Фрагмент страницы:

━━━━━━━━

Что о нем самое существенное хотелось бы сказать? Что это явление, конечно, удивительное. И при жизни многими, к сожалению, непонятое, — многими его товарищами, коллегами и поэтами. Он рожден был поэтом. Имел дар божий — поэта. Это был замечательный русский поэт. И это было во Владимире самое ценное.
У Володи была необыкновенная любознательность и необыкновенное умение притягивать к себе людей. Это редкий дар. Он часто сам говорил: «Я сочинял песни для своих друзей и пел их в очень интимной компании..» А потом они стали расходиться кругами бесконечными и охватывать всю нашу огромную и необъятную страну. И эта интонация дружеская, расположение необыкновенное, с которым он пел своим друзьям, она у него осталась до конца. У него был дар удивительный, он умел любить человека. Поэтому к нему так тянулись люди.

━━━━━━━━

Показанные данные:
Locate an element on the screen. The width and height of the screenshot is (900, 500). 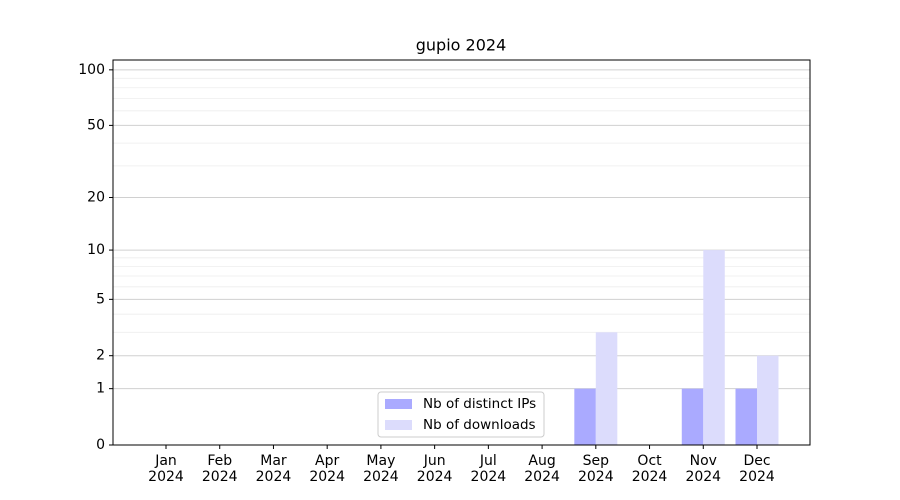
y-tick-label: 20 is located at coordinates (96, 198).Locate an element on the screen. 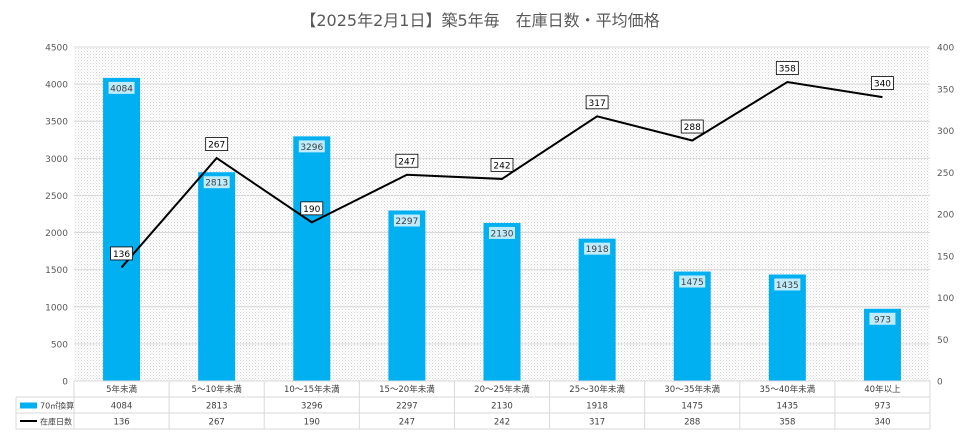 The height and width of the screenshot is (437, 960). line-data-label: 136 is located at coordinates (122, 255).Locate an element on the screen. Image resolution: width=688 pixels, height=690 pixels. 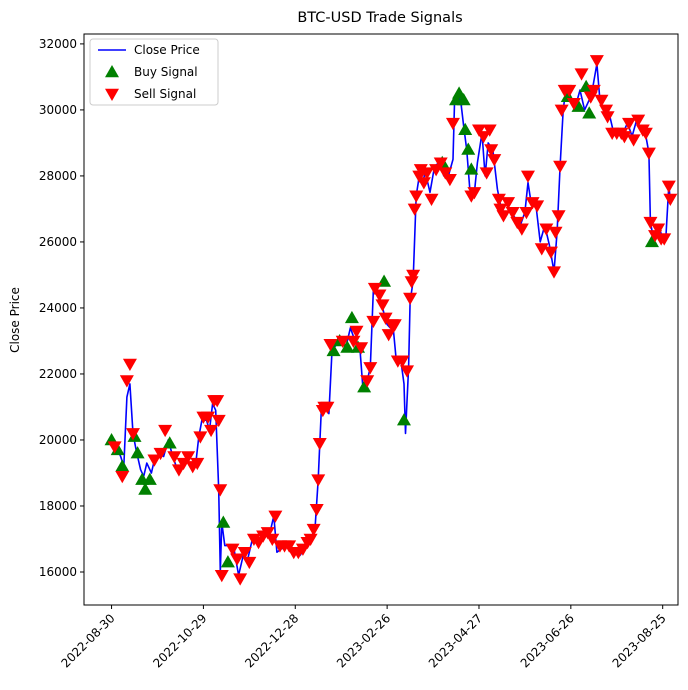
y-tick-label: 28000 is located at coordinates (58, 176). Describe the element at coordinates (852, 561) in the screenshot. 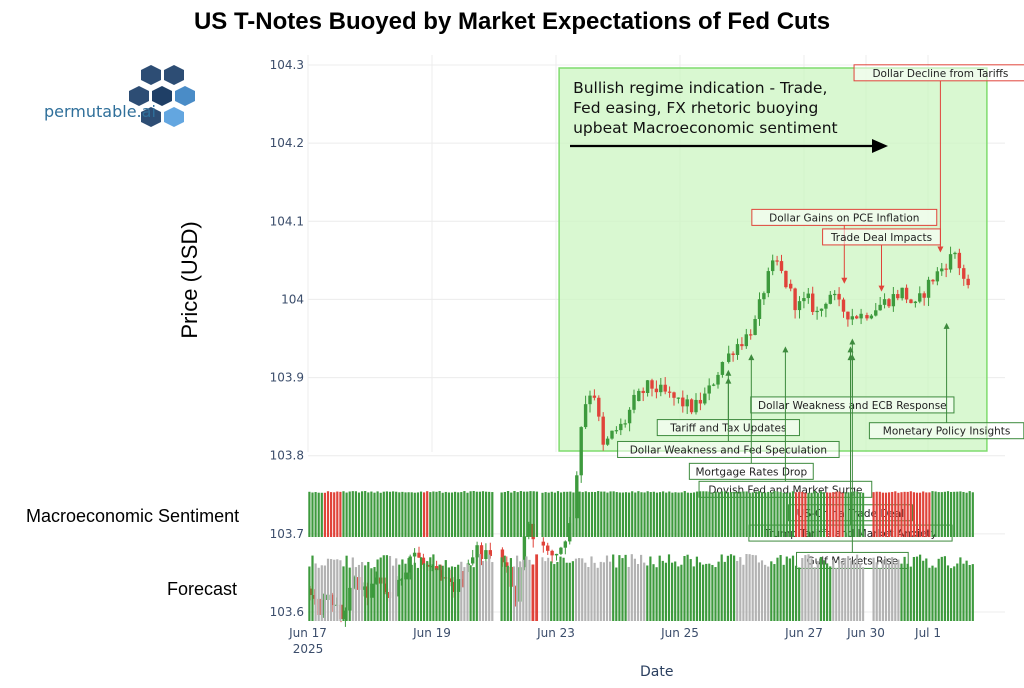

I see `positive-event-annotation: Gulf Markets Rise` at that location.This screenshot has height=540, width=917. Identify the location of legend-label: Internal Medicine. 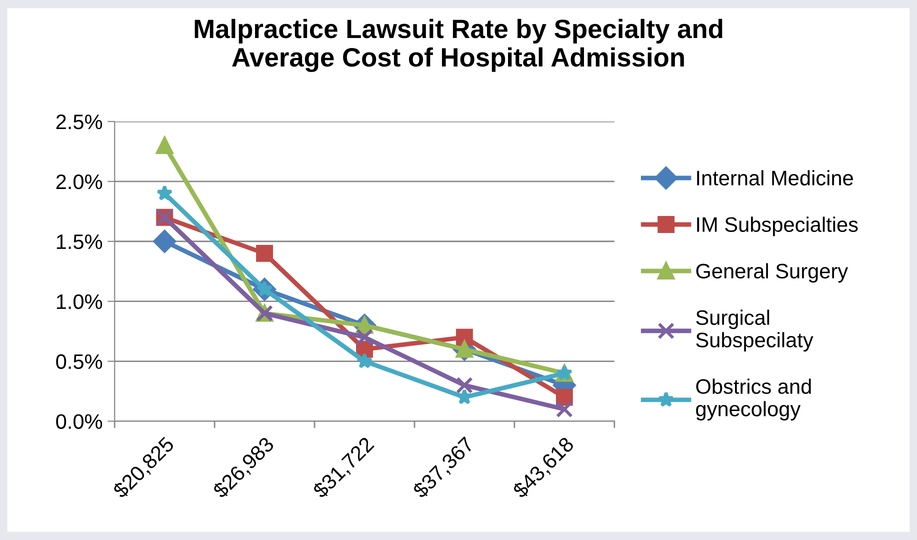
(775, 178).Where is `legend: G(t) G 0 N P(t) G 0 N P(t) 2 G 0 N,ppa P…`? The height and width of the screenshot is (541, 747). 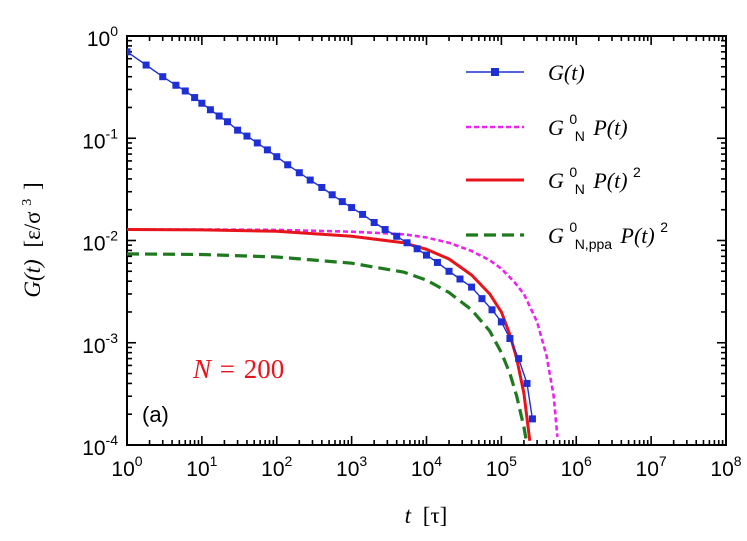 legend: G(t) G 0 N P(t) G 0 N P(t) 2 G 0 N,ppa P… is located at coordinates (567, 157).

━━━━━━━━

Обязательные задания:
a) Для кого, по собственным словам Володи во фрагменте страницы, он сочинял песни?
b) Воспроизведите дословно часть фрагмента страницы, начиная со слов «Что о нем самое» и далее до слов «так тянулись люди.» включительно.
Записи никак не связаны с фрагментом страницы.

Решения задач:
a) Для своих друзей.

b)
Что о нем самое существенное хотелось бы сказать? Что это явление, конечно, удивительное. И при жизни многими, к сожалению, непонятое, — многими его товарищами, коллегами и поэтами. Он рожден был поэтом. Имел дар божий — поэта. Это был замечательный русский поэт. И это было во Владимире самое ценное.
У Володи была необыкновенная любознательность и необыкновенное умение притягивать к себе людей. Это редкий дар. Он часто сам говорил: «Я сочинял песни для своих друзей и пел их в очень интимной компании..» А потом они стали расходиться кругами бесконечными и охватывать всю нашу огромную и необъятную страну. И эта интонация дружеская, расположение необыкновенное, с которым он пел своим друзьям, она у него осталась до конца. У него был дар удивительный, он умел любить человека. Поэтому к нему так тянулись люди.